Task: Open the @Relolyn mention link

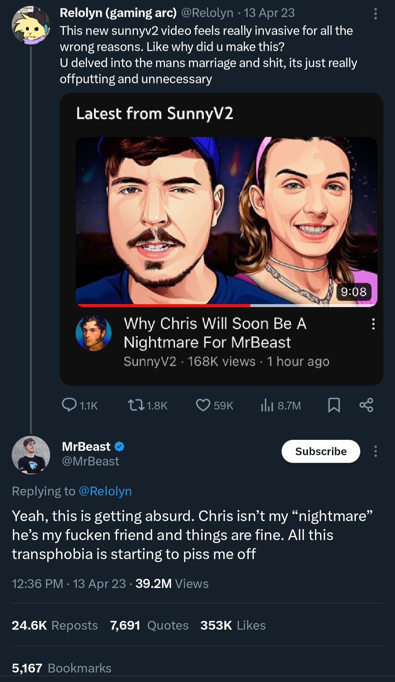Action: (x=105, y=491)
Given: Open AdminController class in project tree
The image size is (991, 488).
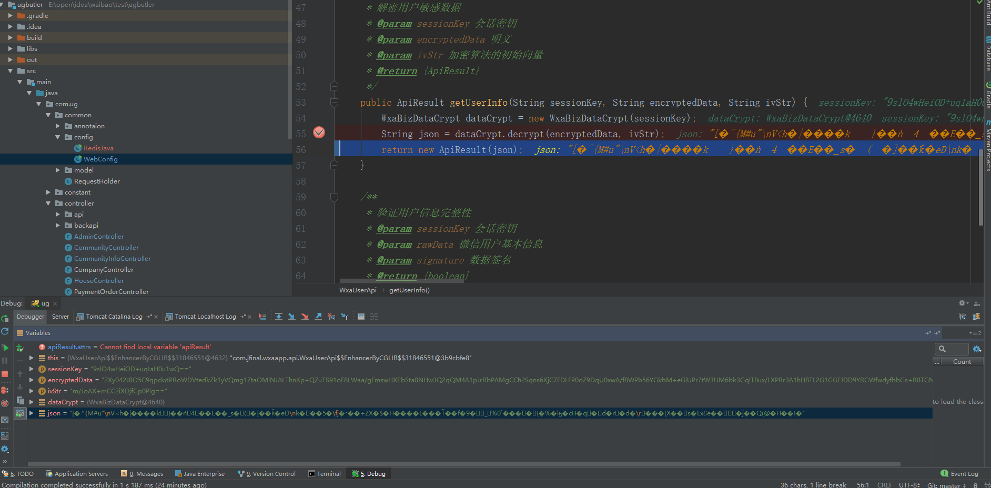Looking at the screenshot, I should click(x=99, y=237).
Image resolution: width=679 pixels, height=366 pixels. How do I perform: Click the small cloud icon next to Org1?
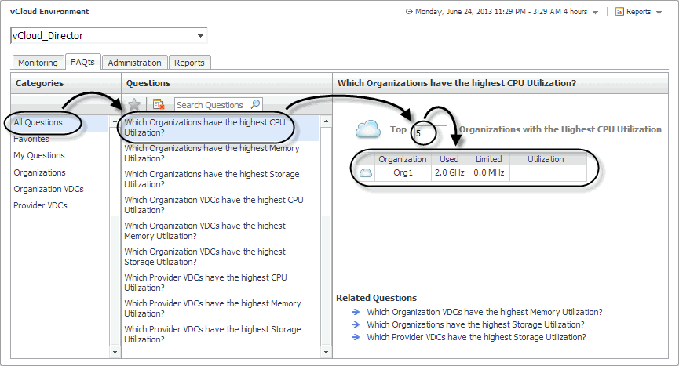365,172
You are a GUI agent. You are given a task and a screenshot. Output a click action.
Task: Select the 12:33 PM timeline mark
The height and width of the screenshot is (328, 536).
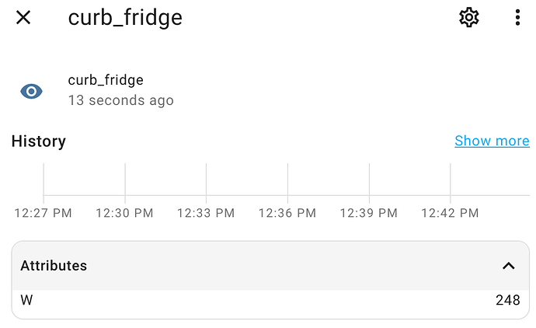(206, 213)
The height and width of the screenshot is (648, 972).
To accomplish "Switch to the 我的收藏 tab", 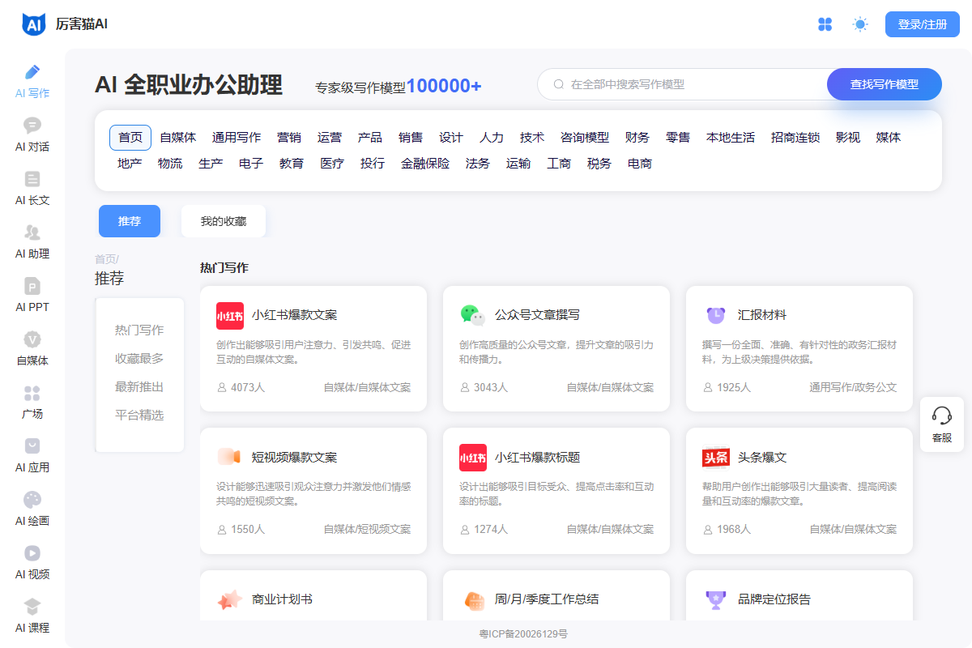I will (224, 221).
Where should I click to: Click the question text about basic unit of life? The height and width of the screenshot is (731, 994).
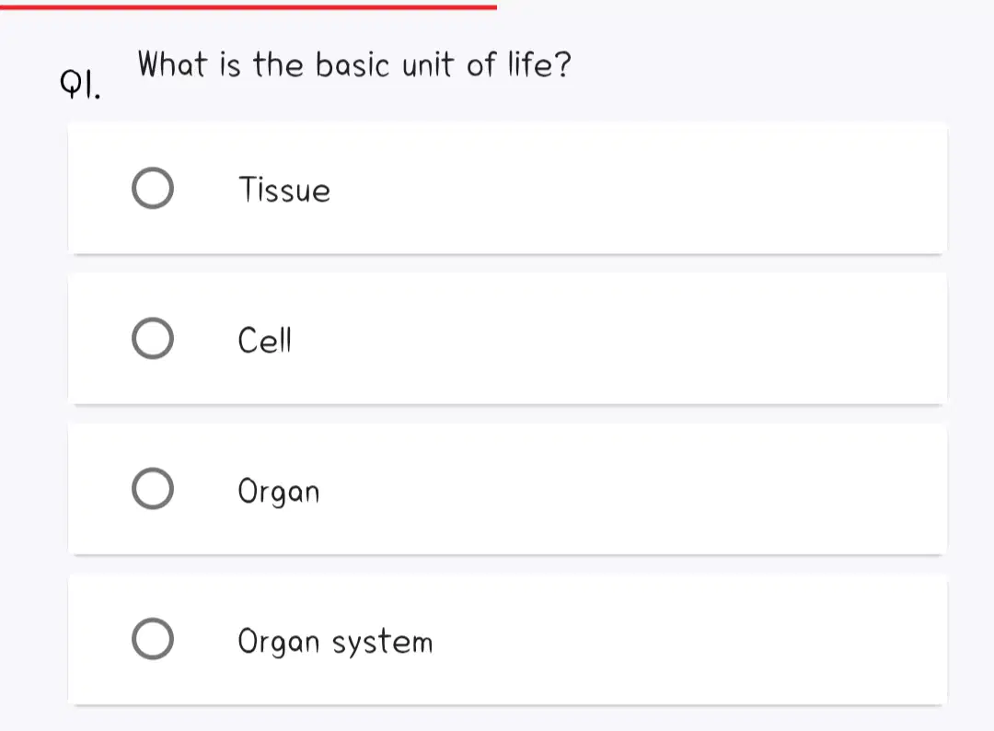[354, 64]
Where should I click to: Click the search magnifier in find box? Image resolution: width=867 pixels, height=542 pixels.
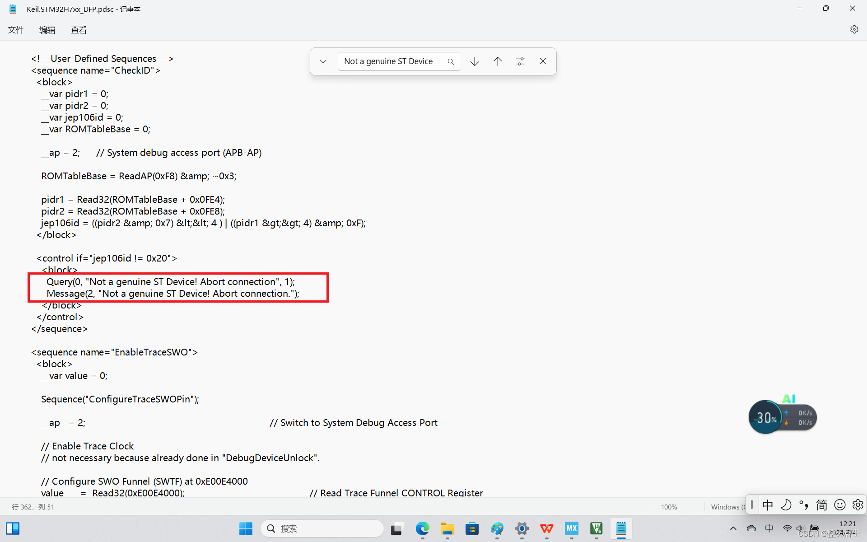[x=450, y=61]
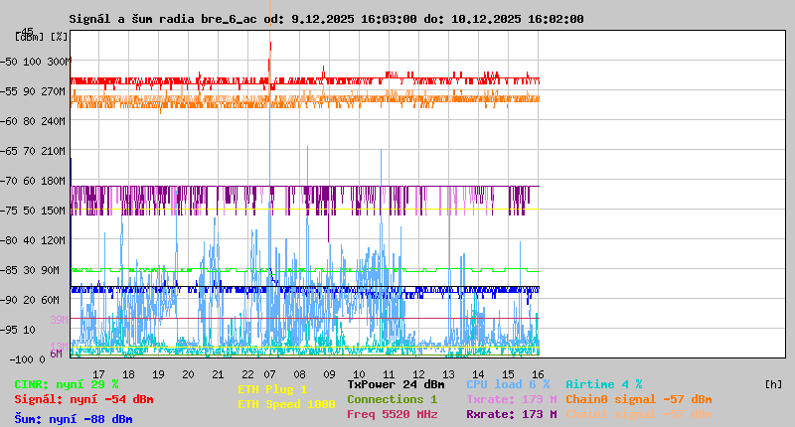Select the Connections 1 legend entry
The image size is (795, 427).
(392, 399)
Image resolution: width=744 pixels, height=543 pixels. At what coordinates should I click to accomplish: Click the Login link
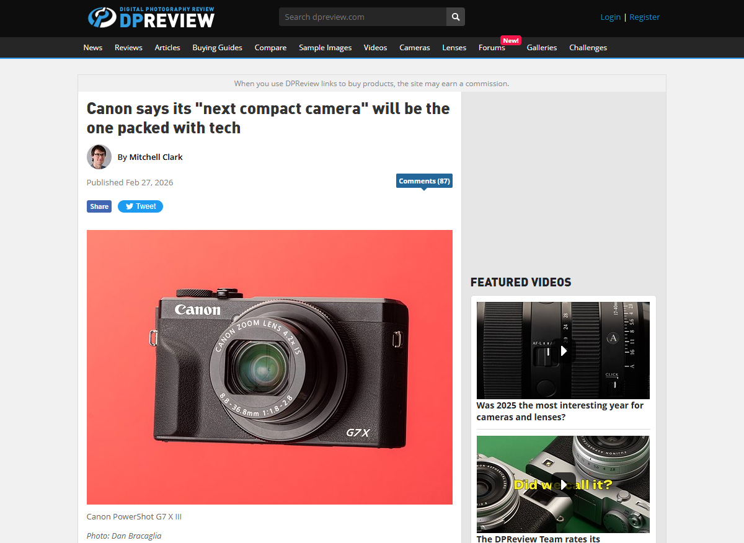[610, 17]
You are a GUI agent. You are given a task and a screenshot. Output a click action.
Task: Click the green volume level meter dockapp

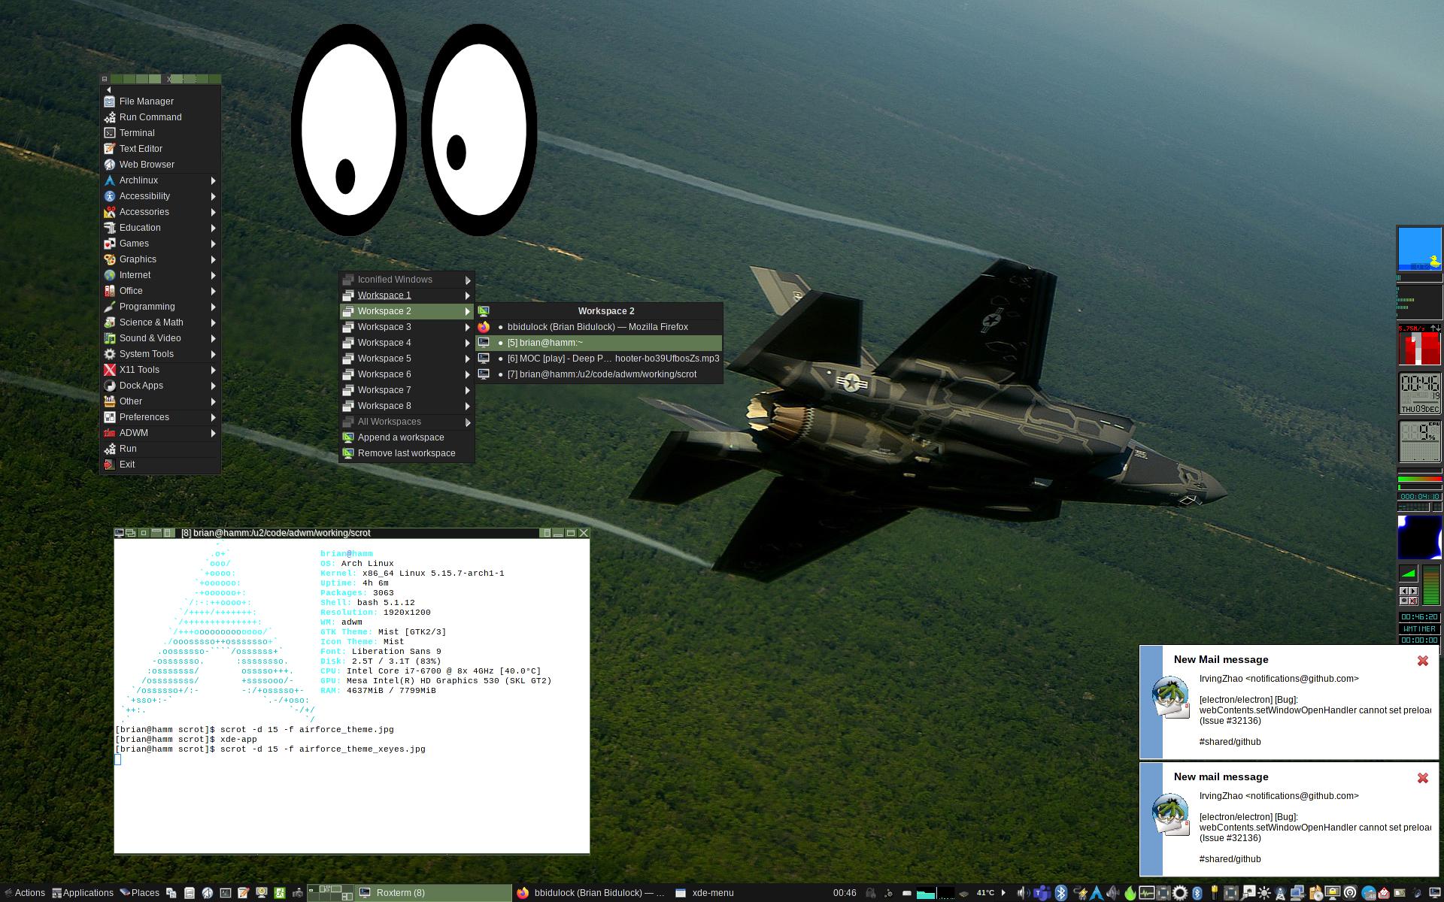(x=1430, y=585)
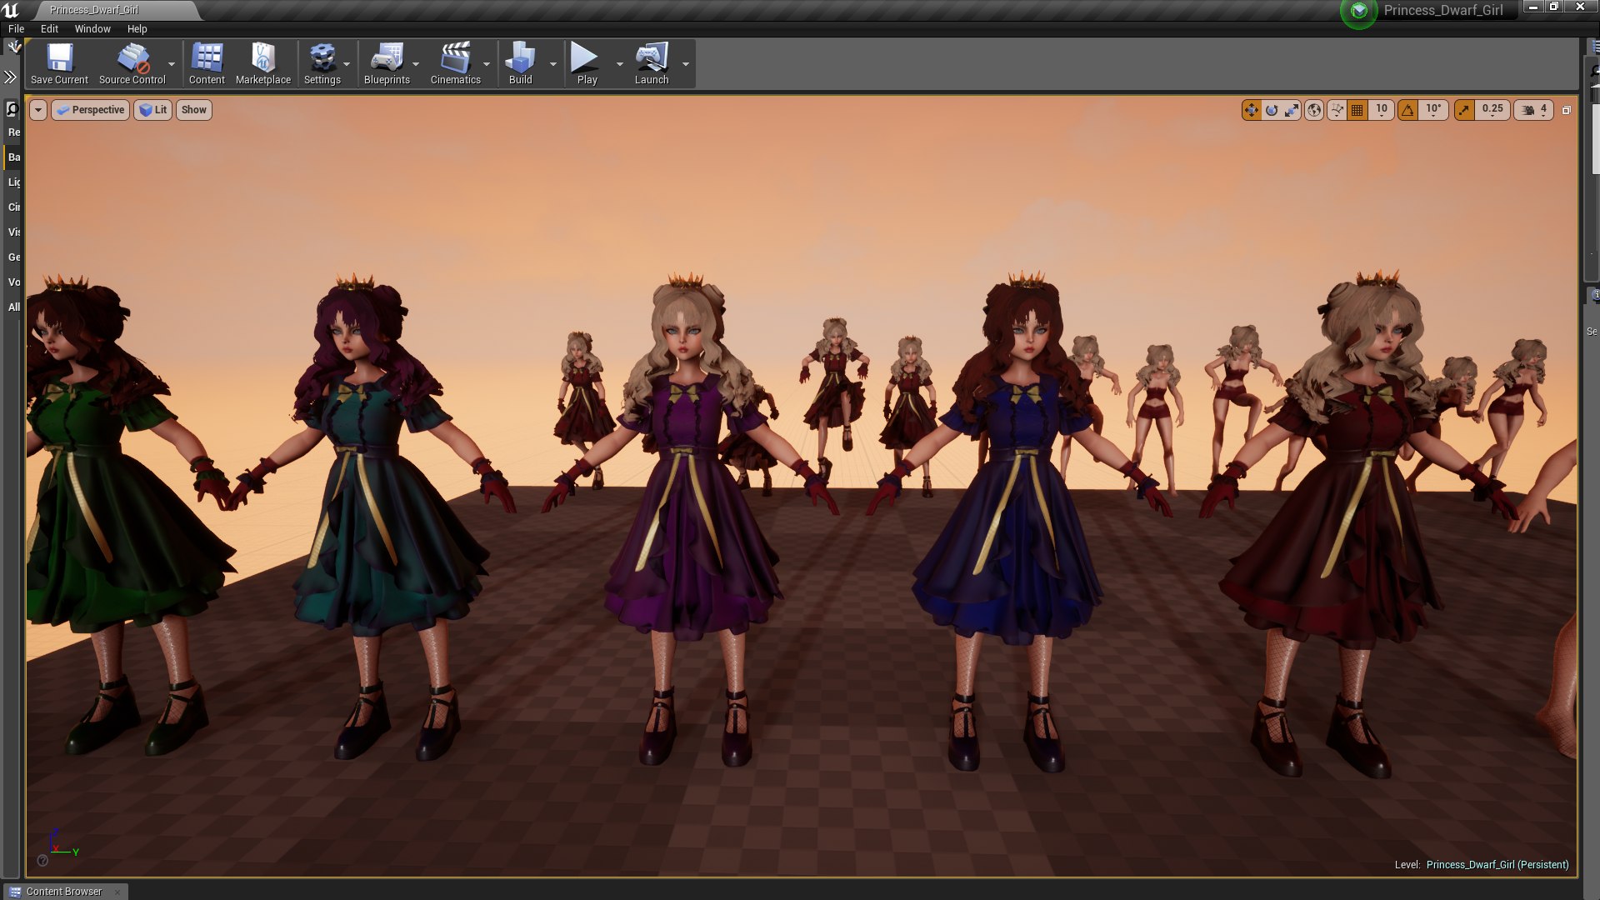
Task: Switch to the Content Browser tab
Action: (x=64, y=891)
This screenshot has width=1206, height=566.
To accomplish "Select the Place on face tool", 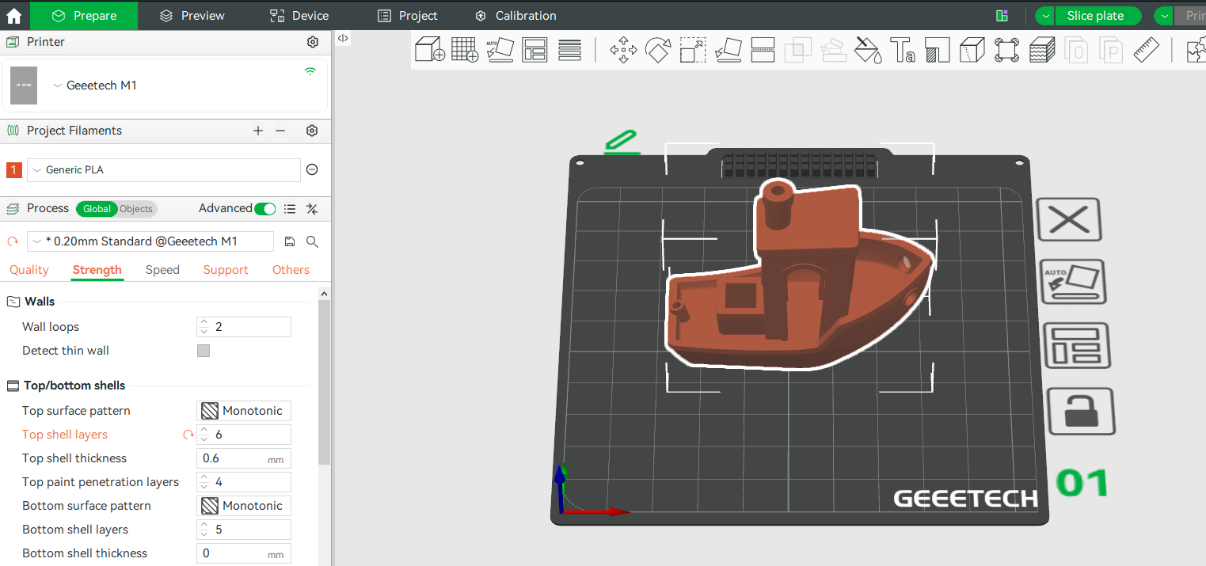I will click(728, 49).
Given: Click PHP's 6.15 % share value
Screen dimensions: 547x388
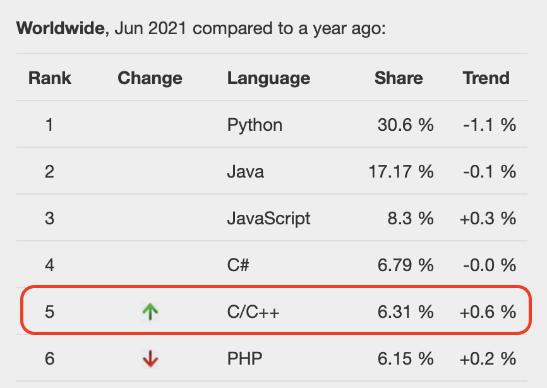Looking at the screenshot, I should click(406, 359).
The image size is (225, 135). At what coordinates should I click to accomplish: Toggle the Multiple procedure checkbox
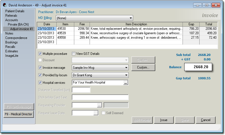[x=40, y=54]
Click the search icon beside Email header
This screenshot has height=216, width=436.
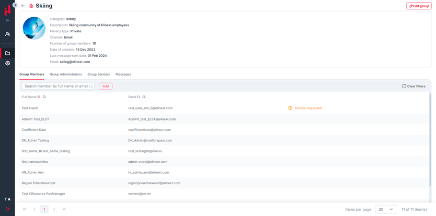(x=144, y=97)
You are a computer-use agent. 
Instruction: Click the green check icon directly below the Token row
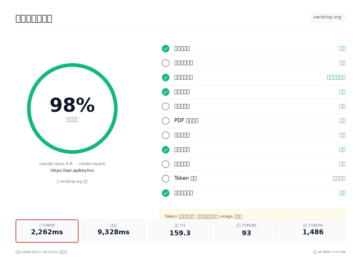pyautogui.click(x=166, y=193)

* EXERCISE:
Render the entries from the line containing "Given: Click PHP's 6.15 % share value" through the end of the entries, inclusive, as a two-column CSV with the headers instruction and response. Use one row per entry, put each value in a single quoted field with line breaks replaced by spaces, and leave out the pictures.

* RESPONSE TO THIS TASK:
instruction,response
"Given: Click PHP's 6.15 % share value Screen dimensions: 547x388","Looking at the screenshot, I should click(406, 359)."
"The image size is (225, 135). At what coordinates should I click to accomplish: Toggle the Multiple procedure checkbox","[x=40, y=54]"
"Click the search icon beside Email header This screenshot has height=216, width=436.","(x=144, y=97)"
"You are a computer-use agent. Instruction: Click the green check icon directly below the Token row","pyautogui.click(x=166, y=193)"